**Exercise details:** Rewrite the data from the beginning through the line containing "Action: (460, 66)", changing "bar-chart icon" to "graph icon" and leaving everything else unchanged.

**Given entries:**
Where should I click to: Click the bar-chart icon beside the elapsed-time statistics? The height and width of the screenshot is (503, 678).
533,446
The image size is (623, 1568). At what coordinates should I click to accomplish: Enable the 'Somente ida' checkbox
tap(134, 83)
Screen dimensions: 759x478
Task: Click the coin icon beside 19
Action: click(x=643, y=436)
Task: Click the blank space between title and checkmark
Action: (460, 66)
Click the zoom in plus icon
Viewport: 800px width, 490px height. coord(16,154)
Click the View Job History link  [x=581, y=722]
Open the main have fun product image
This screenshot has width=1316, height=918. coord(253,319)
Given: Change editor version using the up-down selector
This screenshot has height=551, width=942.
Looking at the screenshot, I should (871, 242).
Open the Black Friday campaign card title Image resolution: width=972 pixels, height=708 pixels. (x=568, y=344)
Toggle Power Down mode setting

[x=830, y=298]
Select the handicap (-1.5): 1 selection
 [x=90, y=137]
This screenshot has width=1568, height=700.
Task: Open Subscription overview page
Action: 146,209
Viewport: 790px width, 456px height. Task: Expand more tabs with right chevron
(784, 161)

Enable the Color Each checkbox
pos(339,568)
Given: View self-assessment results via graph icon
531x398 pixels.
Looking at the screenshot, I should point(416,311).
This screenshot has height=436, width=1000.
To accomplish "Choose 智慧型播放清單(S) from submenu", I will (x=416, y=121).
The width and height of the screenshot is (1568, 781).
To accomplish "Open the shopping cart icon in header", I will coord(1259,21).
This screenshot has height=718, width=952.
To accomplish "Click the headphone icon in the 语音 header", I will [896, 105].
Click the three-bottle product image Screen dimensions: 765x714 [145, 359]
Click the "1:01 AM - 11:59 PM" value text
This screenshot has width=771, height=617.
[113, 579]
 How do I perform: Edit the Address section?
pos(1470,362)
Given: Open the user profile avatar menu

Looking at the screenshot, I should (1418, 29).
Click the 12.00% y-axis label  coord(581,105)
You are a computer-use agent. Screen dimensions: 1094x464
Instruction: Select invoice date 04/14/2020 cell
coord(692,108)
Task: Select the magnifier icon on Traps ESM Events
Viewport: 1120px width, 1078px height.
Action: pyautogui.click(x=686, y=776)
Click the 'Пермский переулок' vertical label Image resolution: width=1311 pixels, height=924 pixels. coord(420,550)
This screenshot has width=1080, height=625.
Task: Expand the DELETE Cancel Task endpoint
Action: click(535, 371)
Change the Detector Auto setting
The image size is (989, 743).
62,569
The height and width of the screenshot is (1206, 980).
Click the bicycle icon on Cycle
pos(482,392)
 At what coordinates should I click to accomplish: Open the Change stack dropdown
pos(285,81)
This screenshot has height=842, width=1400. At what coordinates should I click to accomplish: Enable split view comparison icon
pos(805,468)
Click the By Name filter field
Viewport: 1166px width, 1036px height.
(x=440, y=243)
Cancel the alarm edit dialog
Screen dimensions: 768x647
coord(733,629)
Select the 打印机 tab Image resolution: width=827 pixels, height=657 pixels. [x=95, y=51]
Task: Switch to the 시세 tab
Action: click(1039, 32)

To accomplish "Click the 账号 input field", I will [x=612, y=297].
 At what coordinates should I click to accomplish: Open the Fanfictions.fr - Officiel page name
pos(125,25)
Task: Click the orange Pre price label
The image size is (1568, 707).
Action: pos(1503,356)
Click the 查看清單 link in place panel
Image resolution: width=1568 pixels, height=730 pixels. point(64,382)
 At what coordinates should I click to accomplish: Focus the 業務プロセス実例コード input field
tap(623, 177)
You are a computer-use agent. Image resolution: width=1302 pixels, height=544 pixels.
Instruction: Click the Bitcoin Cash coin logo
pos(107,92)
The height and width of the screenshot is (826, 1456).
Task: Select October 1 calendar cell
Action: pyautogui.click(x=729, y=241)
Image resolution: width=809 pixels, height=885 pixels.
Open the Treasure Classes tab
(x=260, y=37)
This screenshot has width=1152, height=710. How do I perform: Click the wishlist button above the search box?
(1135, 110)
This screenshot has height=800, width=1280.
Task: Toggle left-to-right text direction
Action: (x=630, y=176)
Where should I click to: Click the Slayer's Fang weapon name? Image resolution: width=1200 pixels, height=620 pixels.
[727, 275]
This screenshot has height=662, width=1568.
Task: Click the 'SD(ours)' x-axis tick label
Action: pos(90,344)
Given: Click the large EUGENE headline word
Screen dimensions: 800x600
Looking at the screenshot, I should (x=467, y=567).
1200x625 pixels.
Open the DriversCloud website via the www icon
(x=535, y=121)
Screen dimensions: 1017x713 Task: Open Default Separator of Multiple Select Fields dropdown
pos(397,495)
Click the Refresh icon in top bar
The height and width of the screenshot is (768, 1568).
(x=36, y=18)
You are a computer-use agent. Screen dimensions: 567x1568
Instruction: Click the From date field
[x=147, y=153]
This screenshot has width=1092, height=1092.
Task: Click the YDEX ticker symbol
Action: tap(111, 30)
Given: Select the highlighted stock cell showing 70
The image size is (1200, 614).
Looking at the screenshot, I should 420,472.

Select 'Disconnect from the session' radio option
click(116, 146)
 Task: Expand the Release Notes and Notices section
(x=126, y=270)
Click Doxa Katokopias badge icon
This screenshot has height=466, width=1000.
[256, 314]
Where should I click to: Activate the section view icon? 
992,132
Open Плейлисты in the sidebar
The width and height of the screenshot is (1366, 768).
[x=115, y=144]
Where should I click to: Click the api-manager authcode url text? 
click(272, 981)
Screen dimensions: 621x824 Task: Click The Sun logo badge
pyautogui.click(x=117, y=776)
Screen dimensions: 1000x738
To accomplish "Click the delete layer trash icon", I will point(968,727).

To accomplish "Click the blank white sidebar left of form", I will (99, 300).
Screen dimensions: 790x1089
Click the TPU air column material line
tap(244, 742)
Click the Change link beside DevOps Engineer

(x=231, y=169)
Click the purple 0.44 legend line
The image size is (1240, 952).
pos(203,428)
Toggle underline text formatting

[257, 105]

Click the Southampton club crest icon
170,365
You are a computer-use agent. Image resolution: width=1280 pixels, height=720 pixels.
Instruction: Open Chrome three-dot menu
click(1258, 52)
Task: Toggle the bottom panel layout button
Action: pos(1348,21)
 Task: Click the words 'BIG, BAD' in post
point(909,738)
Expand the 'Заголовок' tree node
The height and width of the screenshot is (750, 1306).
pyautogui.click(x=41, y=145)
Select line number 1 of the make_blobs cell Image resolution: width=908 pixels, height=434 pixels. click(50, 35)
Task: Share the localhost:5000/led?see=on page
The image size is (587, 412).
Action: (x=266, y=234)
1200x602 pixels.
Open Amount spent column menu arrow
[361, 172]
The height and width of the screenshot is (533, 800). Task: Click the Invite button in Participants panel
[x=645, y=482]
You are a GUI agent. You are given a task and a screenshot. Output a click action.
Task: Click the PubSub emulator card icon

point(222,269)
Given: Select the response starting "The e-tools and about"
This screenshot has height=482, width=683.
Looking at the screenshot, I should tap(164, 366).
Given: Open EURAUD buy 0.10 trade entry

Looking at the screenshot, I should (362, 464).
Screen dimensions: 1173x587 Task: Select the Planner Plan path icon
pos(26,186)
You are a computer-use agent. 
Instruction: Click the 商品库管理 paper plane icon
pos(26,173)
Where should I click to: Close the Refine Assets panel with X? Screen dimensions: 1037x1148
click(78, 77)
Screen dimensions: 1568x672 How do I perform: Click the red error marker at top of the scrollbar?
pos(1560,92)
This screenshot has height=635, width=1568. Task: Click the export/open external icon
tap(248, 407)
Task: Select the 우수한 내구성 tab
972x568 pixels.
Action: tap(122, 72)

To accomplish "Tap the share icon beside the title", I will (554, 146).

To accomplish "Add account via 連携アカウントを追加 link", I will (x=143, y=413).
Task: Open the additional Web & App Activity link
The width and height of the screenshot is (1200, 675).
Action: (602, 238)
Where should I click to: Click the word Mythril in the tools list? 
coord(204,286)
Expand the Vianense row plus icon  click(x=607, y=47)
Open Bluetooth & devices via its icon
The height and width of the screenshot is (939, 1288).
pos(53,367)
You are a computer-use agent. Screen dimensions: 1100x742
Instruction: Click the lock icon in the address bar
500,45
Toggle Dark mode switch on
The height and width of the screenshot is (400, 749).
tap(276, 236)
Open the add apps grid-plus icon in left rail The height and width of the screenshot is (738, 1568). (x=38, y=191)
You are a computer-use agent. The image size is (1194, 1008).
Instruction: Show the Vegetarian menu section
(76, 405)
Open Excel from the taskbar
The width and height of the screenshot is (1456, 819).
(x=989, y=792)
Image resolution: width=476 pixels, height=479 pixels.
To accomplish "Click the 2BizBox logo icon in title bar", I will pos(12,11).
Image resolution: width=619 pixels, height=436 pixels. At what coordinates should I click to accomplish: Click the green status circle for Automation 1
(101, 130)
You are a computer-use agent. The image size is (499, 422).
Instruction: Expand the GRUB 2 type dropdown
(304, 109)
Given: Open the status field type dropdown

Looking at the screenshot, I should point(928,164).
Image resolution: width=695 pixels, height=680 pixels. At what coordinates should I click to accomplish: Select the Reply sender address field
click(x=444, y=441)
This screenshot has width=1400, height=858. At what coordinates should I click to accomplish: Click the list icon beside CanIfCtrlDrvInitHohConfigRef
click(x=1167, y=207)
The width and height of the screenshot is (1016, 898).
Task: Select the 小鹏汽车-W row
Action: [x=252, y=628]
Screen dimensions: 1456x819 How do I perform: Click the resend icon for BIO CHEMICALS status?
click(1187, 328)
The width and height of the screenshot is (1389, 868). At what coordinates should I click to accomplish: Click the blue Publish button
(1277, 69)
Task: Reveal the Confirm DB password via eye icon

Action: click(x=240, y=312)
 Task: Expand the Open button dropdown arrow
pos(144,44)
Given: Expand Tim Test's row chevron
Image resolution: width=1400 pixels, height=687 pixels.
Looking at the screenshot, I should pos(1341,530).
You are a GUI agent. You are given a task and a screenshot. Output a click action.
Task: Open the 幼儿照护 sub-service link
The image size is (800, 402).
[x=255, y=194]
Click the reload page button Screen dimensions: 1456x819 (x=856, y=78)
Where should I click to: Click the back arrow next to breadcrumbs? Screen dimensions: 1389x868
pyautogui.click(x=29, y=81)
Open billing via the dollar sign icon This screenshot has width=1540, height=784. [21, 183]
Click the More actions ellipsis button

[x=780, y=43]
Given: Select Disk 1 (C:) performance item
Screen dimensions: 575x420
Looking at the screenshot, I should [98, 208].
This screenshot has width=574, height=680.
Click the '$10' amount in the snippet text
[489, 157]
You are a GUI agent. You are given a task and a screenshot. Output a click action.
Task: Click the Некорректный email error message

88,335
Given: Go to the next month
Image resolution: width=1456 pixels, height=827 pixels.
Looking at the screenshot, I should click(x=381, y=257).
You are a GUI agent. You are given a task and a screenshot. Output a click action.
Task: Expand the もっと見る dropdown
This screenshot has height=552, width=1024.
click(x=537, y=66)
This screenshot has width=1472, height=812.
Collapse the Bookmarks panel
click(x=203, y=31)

**Problem solution:**
Where should I click to: Click the graph icon beside the elapsed-time statistics? The height and width of the screenshot is (503, 678).
533,446
The image size is (623, 1568). At what coordinates should I click to accomplish: Enable the 'Somente ida' checkbox
tap(134, 83)
Screen dimensions: 759x478
Task: Click the coin icon beside 19
Action: click(x=643, y=436)
Task: Click the blank space between title and checkmark
Action: (460, 66)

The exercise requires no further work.